Ke Xu
Publications
Automating Agent Hijacking via Structural Template Injection
Agent hijacking, highlighted by OWASP as a critical threat to the Large Language Model (LLM) ecosystem, enables adversaries to manipulate execution by injecting malicious instructions into retrieved content. Most existing attacks rely on manually crafted, semantics-driven prompt manipulation, which often yields low attack success rates and limited transferability to closed-source commercial models. In this paper, we propose Phantom, an automated agent hijacking framework built upon Structured Template Injection that targets the fundamental architectural mechanisms of LLM agents. Our key insight is that agents rely on specific chat template tokens to separate system, user, assistant, and tool instructions. By injecting optimized structured templates into the retrieved context, we induce role confusion and cause the agent to misinterpret the injected content as legitimate user instructions or prior tool outputs. To enhance attack transferability against black-box agents, Phantom introduces a novel attack template search framework. We first perform multi-level template augmentation to increase structural diversity and then train a Template Autoencoder (TAE) to embed discrete templates into a continuous, searchable latent space. Subsequently, we apply Bayesian optimization to efficiently identify optimal adversarial vectors that are decoded into high-potency structured templates. Extensive experiments on Qwen, GPT, and Gemini demonstrate that our framework significantly outperforms existing baselines in both Attack Success Rate (ASR) and query efficiency. Moreover, we identified over 70 vulnerabilities in real-world commercial products that have been confirmed by vendors, underscoring the practical severity of structured template-based hijacking and providing an empirical foundation for securing next-generation agentic systems.

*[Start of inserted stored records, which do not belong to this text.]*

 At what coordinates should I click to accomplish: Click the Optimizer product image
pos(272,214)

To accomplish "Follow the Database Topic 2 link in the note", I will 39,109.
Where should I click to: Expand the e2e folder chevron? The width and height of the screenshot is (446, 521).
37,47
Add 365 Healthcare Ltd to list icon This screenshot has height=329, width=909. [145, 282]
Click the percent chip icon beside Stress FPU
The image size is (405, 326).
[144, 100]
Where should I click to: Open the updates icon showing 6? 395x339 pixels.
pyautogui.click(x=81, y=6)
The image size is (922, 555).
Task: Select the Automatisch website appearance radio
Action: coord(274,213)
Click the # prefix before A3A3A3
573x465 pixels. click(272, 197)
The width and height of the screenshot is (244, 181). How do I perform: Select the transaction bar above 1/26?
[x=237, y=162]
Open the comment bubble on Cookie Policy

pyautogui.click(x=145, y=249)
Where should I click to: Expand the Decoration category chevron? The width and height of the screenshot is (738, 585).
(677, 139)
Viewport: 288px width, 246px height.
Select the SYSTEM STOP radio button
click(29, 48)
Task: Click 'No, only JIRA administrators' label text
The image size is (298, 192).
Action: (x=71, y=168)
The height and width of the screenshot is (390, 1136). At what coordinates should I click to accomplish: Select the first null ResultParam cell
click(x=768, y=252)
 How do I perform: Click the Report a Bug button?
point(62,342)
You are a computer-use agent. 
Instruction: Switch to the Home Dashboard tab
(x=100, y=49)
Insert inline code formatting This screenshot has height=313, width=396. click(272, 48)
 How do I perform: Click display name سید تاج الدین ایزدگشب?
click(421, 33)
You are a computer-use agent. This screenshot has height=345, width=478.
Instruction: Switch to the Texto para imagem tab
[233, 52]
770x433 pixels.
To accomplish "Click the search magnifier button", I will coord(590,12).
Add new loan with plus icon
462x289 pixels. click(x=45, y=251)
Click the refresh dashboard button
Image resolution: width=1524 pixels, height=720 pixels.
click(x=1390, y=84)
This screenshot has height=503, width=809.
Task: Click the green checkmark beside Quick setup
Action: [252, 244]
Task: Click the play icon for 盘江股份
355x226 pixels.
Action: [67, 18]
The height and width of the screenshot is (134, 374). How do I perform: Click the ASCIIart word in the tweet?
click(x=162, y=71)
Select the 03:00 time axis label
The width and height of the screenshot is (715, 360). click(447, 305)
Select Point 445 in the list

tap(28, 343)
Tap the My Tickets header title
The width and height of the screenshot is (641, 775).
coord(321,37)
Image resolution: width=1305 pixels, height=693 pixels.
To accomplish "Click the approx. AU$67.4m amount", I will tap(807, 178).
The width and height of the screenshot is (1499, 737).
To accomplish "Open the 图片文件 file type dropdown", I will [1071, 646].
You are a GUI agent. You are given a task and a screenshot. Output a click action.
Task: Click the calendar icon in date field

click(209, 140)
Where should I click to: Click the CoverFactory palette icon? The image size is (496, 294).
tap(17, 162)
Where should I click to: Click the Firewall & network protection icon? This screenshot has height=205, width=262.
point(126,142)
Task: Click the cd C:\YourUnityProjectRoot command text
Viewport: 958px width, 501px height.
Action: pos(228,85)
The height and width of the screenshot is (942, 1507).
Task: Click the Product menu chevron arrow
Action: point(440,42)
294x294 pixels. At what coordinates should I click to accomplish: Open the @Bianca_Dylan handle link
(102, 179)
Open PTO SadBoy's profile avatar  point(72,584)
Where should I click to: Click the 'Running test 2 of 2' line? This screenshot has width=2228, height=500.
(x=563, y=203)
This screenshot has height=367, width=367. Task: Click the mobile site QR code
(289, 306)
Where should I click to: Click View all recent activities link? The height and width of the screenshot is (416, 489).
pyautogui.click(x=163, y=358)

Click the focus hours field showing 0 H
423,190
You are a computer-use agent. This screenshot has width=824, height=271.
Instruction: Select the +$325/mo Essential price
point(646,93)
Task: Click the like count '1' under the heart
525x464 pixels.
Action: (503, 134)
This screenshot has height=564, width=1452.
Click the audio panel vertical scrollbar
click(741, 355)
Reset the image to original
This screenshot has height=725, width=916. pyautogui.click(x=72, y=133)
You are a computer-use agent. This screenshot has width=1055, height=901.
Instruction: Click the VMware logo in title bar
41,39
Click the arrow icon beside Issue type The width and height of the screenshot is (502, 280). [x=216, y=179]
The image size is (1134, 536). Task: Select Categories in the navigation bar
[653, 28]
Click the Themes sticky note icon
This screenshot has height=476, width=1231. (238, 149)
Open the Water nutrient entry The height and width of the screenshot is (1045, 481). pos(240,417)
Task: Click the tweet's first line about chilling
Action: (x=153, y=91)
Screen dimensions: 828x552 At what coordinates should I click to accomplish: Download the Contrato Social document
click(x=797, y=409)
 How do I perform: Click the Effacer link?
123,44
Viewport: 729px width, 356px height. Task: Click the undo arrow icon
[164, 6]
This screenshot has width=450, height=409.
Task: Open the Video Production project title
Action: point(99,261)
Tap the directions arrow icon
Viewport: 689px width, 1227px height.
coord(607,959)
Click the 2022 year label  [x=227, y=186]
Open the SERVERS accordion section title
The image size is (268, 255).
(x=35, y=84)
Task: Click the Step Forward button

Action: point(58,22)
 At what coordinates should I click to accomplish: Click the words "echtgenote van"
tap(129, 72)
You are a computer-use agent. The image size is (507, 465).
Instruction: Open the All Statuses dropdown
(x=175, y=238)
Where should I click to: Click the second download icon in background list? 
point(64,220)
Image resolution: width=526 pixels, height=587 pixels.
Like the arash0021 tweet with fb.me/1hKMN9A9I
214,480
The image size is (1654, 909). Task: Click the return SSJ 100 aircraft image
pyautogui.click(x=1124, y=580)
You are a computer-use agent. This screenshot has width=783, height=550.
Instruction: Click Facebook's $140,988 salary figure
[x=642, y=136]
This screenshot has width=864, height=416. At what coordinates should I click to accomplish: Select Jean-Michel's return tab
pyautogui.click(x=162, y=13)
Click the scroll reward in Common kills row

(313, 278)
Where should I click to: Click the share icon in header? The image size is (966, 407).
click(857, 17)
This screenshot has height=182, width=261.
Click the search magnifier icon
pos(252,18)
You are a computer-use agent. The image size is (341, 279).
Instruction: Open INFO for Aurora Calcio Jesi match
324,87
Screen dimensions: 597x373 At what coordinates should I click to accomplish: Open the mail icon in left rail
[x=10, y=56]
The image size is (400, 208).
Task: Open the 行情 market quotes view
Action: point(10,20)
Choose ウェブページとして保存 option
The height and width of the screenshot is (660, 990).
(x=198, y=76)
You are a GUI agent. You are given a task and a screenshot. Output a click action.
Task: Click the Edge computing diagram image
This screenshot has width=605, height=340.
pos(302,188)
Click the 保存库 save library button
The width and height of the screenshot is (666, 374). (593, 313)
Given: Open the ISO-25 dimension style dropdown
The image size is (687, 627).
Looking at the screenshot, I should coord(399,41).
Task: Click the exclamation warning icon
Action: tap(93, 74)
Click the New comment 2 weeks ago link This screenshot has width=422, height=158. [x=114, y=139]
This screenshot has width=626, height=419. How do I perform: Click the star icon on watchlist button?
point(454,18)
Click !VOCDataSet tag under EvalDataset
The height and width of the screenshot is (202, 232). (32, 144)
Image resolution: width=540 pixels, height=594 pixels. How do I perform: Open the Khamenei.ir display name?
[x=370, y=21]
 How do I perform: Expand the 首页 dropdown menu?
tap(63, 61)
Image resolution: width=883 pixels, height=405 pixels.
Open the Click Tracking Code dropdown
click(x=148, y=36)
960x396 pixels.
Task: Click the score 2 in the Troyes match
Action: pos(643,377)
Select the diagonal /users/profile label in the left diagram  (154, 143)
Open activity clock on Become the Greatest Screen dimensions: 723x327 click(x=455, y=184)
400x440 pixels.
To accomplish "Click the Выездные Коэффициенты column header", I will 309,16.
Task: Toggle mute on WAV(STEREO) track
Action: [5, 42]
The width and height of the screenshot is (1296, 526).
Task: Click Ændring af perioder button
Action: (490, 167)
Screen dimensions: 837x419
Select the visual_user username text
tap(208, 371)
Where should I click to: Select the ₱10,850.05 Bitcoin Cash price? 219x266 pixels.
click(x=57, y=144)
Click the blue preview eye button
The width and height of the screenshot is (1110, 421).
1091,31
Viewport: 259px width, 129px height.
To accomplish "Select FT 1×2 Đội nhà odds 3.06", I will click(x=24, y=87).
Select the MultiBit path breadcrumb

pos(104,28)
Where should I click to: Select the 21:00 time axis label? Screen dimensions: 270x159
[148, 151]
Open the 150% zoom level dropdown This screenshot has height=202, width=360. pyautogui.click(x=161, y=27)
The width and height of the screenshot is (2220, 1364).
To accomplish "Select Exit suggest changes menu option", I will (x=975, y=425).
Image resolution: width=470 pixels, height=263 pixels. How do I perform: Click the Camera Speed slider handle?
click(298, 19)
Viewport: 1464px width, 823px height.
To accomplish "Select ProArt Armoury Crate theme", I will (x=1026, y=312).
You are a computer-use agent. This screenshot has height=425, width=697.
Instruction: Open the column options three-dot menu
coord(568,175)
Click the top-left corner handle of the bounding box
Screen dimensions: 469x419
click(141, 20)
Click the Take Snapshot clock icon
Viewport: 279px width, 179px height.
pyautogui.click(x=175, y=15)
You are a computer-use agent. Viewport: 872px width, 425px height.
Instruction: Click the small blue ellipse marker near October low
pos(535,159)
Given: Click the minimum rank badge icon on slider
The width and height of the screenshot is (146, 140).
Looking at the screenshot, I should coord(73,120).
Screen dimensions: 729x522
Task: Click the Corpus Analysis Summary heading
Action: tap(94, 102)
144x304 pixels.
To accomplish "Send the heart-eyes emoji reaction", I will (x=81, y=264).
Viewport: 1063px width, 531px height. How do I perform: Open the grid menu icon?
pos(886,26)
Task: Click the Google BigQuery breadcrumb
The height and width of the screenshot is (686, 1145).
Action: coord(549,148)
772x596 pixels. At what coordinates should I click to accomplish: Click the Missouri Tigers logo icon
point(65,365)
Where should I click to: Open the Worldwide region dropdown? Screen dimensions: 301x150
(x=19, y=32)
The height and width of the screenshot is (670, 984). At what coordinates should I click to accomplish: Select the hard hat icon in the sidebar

Blind Gods and Broken Screens: Architecting a Secure, Intent-Centric Mobile Agent Operating System
The evolution of Large Language Models (LLMs) has shifted mobile computing from App-centric interactions to system-level autonomous agents. Current implementations predominantly rely on a "Screen-as-Interface" paradigm, which inherits structural vulnerabilities and conflicts with the mobile ecosystem's economic foundations. In this paper, we conduct a systematic security analysis of state-of-the-art mobile agents using Doubao Mobile Assistant as a representative case. We decompose the threat landscape into four dimensions - Agent Identity, External Interface, Internal Reasoning, and Action Execution - revealing critical flaws such as fake App identity, visual spoofing, indirect prompt injection, and unauthorized privilege escalation stemming from a reliance on unstructured visual data. To address these challenges, we propose Aura, an Agent Universal Runtime Architecture for a clean-slate secure agent OS. Aura replaces brittle GUI scraping with a structured, agent-native interaction model. It adopts a Hub-and-Spoke topology where a privileged System Agent orchestrates intent, sandboxed App Agents execute domain-specific tasks, and the Agent Kernel mediates all communication. The Agent Kernel enforces four defense pillars: (i) cryptographic identity binding via a Global Agent Registry; (ii) semantic input sanitization through a multilayer Semantic Firewall; (iii) cognitive integrity via taint-aware memory and plan-trajectory alignment; and (iv) granular access control with non-deniable auditing. Evaluation on MobileSafetyBench shows that, compared to Doubao, Aura improves low-risk Task Success Rate from roughly 75% to 94.3%, reduces high-risk Attack Success Rate from roughly 40% to 4.4%, and achieves near-order-of-magnitude latency gains. These results demonstrate Aura as a viable, secure alternative to the "Screen-as-Interface" paradigm.